To address those pressures, the agency requested several enhancements that the SBC largely deleted but which the governor recommended in part. Major items noted by presenters include:
- Health care: KDOC requested an additional $7.4 million SGF for health care services in FY27, including $5.4 million to cover a rebid medical contract and $1.6 million for pharmaceuticals and vaccines. Bradshaw said the governor recommended roughly $6.9 million of that request and the FY27 estimate for the medical contract is about $90.6 million.
- Food service: KDOC contracts with Aramark Correctional Services to provide roughly 100,000 meals per month.
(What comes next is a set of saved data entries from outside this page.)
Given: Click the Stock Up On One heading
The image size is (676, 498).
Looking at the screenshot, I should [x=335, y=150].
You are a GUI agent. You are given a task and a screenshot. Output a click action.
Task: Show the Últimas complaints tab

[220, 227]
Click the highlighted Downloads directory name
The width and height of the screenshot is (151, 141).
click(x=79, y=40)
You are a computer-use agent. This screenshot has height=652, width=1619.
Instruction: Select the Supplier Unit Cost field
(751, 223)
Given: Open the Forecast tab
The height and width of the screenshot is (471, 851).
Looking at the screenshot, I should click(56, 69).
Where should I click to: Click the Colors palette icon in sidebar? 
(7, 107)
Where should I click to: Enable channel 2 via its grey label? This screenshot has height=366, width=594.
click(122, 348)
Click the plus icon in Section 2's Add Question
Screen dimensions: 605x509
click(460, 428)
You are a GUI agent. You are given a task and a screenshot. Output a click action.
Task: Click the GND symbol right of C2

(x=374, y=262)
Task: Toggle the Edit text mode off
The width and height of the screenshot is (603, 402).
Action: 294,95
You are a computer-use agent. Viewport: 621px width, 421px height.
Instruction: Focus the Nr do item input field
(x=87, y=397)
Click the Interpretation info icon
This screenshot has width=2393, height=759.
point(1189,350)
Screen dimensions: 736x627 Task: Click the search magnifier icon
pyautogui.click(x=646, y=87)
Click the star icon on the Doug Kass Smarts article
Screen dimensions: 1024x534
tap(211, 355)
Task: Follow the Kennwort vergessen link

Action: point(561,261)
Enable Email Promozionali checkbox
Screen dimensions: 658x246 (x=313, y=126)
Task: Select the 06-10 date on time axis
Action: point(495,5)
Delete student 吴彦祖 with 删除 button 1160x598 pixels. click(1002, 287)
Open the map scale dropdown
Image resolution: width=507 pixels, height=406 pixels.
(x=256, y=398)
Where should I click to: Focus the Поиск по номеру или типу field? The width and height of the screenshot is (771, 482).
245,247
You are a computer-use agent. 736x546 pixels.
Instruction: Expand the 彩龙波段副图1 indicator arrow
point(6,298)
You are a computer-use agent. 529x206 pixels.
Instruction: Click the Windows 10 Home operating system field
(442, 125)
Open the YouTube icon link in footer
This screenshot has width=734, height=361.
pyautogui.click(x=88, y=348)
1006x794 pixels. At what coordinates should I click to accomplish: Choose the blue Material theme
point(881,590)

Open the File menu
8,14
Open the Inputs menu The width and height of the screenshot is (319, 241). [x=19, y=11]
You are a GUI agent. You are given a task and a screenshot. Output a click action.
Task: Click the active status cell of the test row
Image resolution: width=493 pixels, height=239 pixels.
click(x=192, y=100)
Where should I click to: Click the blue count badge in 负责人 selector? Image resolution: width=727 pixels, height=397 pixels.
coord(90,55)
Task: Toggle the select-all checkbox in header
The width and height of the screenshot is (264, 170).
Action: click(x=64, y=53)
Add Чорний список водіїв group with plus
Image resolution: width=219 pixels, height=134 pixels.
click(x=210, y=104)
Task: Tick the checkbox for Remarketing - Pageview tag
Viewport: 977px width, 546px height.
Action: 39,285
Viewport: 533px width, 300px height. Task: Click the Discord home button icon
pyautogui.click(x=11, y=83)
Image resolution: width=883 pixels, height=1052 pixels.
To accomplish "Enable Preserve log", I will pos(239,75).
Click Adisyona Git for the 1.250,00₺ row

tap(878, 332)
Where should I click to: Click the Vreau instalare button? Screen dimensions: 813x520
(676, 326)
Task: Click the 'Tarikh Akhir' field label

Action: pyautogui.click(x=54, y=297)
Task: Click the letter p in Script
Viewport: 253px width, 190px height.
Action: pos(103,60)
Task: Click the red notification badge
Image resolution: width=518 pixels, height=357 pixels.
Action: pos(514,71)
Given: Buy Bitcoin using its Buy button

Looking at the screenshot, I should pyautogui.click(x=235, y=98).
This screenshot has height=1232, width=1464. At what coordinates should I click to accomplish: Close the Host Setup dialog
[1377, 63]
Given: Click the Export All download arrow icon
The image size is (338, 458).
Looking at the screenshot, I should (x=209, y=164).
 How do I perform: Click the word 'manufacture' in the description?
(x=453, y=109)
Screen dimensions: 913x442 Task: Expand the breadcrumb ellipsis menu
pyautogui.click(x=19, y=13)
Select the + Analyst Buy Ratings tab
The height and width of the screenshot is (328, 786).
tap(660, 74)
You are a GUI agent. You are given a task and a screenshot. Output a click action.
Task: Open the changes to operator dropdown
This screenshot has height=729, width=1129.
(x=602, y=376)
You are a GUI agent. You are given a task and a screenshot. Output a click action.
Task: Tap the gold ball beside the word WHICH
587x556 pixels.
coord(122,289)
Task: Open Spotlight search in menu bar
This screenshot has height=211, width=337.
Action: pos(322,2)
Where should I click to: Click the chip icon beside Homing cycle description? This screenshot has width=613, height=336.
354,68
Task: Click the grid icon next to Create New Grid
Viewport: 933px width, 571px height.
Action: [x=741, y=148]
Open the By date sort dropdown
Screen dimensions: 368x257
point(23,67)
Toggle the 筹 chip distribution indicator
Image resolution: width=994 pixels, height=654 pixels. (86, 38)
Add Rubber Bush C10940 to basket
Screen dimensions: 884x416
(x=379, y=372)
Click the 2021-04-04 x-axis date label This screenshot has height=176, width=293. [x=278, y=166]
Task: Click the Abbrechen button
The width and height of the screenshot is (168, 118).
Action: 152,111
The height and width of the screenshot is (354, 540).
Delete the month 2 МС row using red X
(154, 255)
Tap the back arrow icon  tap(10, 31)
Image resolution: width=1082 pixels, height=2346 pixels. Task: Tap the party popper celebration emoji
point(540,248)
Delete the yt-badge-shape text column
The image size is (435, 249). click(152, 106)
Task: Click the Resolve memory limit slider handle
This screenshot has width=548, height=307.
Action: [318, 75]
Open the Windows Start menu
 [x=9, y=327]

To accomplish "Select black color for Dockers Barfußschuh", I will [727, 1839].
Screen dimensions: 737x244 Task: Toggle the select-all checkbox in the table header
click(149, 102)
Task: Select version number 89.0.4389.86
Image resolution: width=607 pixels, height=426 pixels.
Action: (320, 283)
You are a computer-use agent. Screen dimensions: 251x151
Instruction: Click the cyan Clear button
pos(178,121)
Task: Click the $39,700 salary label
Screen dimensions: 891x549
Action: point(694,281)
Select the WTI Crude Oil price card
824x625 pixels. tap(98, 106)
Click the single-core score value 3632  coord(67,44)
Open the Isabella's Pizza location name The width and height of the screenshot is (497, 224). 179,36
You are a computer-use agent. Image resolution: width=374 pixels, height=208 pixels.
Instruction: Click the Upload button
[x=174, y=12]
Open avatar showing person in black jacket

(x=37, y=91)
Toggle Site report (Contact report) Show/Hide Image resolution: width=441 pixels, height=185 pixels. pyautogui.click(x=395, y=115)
A FY26 supplemental and FY27 increases were described to fully fund the contract — $23.5 million in FY26 (after the supplemental) and a FY27 estimate of about $25.2 million, reflecting a projected 4% per‑meal cost increase and higher average daily population.
- Hutchinson replacement/bonding authority: Rather than ask for an upfront construction appropriation, KDOC requested $34.5 million SGF as the start of a bonding authority for an estimated multi‑hundred‑million‑dollar replacement of the Hutchinson Correctional Facility; the governor did not recommend this debt service request.
- Topeka Correctional Facility work release and nursery: The agency requested $5.9 million SGF to repurpose a former KCI showroom into a TCF work‑release unit to expand female work‑release capacity. The governor recommended about $815,918 to establish a nursery program at TCF to allow eligible expectant mothers to bond with infants; eligibility includes completion of a GED, behavioral health and victim services clearances, and release within 18 months of birth.
- VINE (Victim Information & Notification Everyday): KDOC requested a one‑time $259,122 to move from a mail‑only system to the VINE electronic notification system (noting a $126,239 initial setup inside that total and about $132,883 in annual licensing thereafter) to give victims more timely notice of releases, transfers and board decisions.
Bradshaw also described capital and operations items: an increase in Correctional Industries Fund spending tied to deferred construction, an anticipated need for roughly $65 million in five‑year capital needs with $15.4 million prioritized in FY27, and ongoing planning for a Topeka support service building whose construction would begin after design and bidding.
Members asked for clarifications on reappropriations, program eligibility and staffing. Rincher said SGF accounts often budget the full amount even when some funds will be reappropriated when grantees spend less than awarded. On program rules, Bradshaw said nursery participants must have completed a GED and meet behavioral health and victim services clearance criteria.
The committee concluded the KDOC budget hearing and continued through additional agency questions; no final appropriation actions were taken during this hearing segment.